#### REQUIRED ACTION
Restate every entry word for word.

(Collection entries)
——————————

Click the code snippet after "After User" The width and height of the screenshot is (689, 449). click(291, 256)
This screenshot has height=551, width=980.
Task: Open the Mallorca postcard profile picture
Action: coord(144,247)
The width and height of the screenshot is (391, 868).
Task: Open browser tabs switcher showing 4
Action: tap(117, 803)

——————————

#### ANSWER SPACE
Click the code snippet after "After User" The width and height of the screenshot is (689, 449). click(291, 256)
This screenshot has height=551, width=980.
Task: Open the Mallorca postcard profile picture
Action: coord(144,247)
The width and height of the screenshot is (391, 868).
Task: Open browser tabs switcher showing 4
Action: tap(117, 803)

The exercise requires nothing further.